Tech commentator Mario Armstrong has interviewed me on one show or another many times before; finally, I was able to return the favor by chatting with him a few days before Christmas about the holiday sales prospects for various tech gadgets–and the odds of people having trouble setting them up after taking them out of the box. Elsewhere in the podcast, I relate the history of CEA’s soon-to-end Tech Enthusiast program, offer a few predictions about CES and make a disturbing confession about my own experience with 3-D TV technology.

And speaking of that transition at CES, the folks there also re-posted all of the columns I did for the TE site on CEA’s regular blog a few days ago. Here they are, from newest to oldest:

  • 12/5/2011: Why You Keep Reading These Privacy-Scare Stories How bad habits in business and journalism lead to panicked coverage of cases like Carrier IQ and Google’s Street View “spy-fi” debacle.
  • 11/28/2011: TV Screen Sizes: 30 Is The New 20 Now that flat-panel TVs have become a commodity product, the minimum size is creeping up–and some intermediate sizes seem to be getting squeezed out too.
  • 11/21/2011: Gadget-guide Guidance Why you shouldn’t put too much trust in all of those catalog-style “what to get” pieces that pop up around the holidays with well-meaning advice on giving tech gifts.
  • 11/15/2011: Fading Flash And Other Media Missteps With Adobe ending development of the mobile version of the Flash player, it looks increasingly like we’ll be stuck using apps to view name-brand video on mobile devices and other non-computer gadgets.

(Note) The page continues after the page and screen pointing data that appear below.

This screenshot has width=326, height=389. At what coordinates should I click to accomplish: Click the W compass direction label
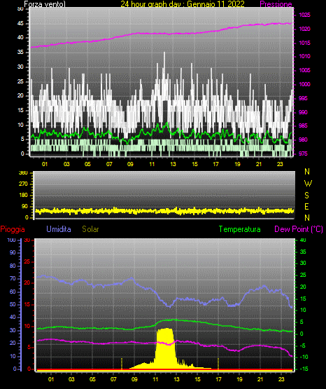[x=308, y=184]
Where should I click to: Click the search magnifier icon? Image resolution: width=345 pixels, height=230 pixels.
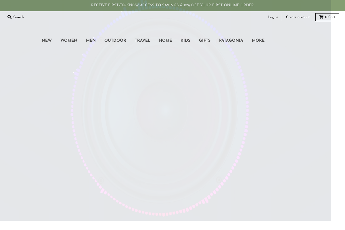pos(9,17)
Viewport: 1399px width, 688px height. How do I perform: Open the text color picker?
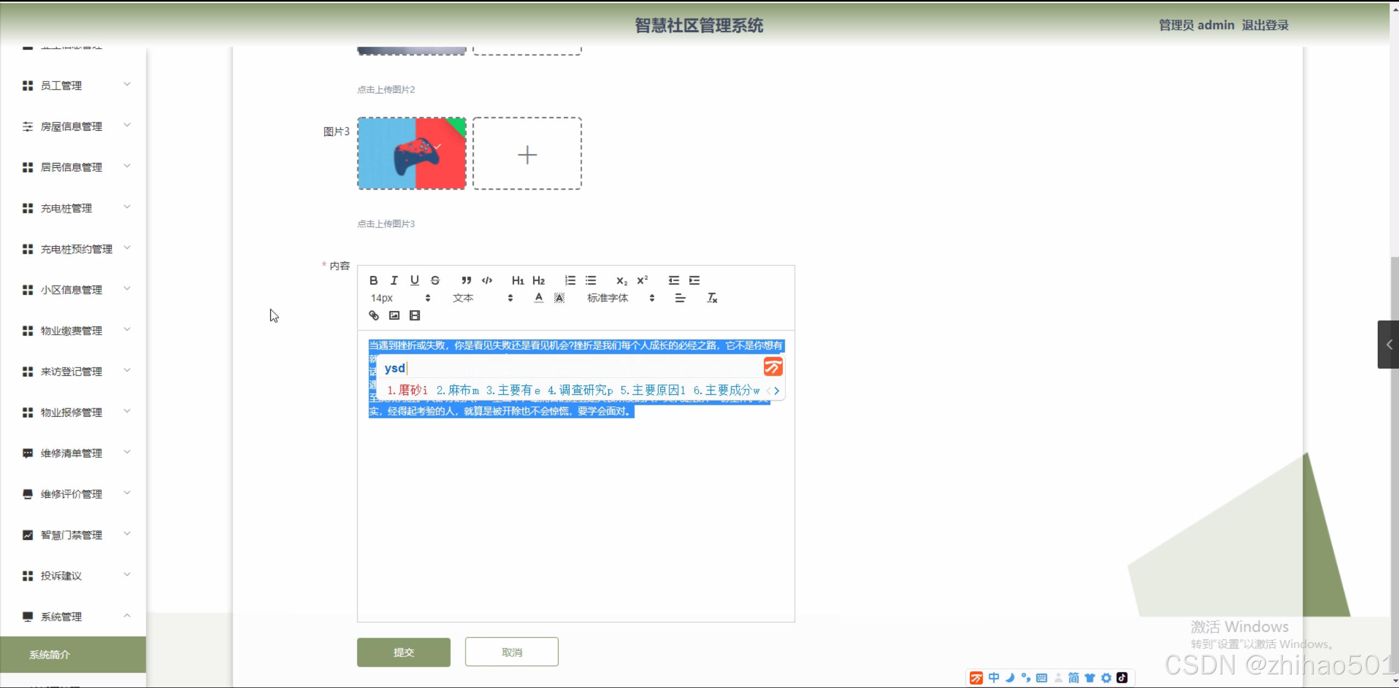click(539, 298)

  • 11/8/2011: A Cord-Cutting Toolkit: What kind of video hardware can help you close your cable or satellite-TV subscription in favor of over-the-air and Internet programming. (This is an update of an earlier how-to by me.)
  • 10/31/2011: SOPA: Copyright Overreach, Version 2.0: My denunciation of the “Stop Online Piracy Act,” later turned into an op-ed in Roll Call.

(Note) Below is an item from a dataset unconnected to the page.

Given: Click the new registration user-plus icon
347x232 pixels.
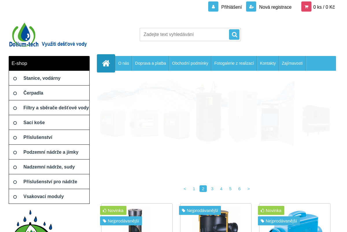Looking at the screenshot, I should point(251,7).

  • 10/25/2011: Happy Tenth Birthday, iPod! Now Please Go Away: Now that the iPod is 10 years old, what are the odds of that entire category of music-playing hardware surviving for another 10 years in the market.
  • 10/17/2011: PROTECT IP, Latest Reason To Beware of Product Design By Congress: The Protect IP Act, the not-quite-as-awful Senate version of SOPA, fits into a long and sad history of legislation written without much comprehension of the underlying technology.
  • 10/11/2011: What’s Next for the Digital Camera? Four suggestions for digital-camera manufacturers hoping to stay competitive when smartphones take increasingly appealing pictures and allow quick and easy online sharing.
  • 10/3/2011: Decoding the demo: five sales pitches to doubt After you sit through enough new tech-product launches, certain arguments start to sound a) alike and b) unpersuasive.
  • 9/26/2011: The Flattening Price of Flash: The most important number in consumer electronics may be the average price of the flash memory used in everything from laptops to smartphones–and it’s about to get a lot cheaper still.
  • 9/19/2011: How Dead is the Disc? With Netflix increasingly anxious to get out of the DVD business, what sort of a future is there for physical storage formats–and should we be happy about this trend?
  • 9/12/2011: 3-D TV and 3D Technology Why 3-D technology hasn’t made much of a dent in the HDTV market, and how it might yet start showing up in more people’s homes.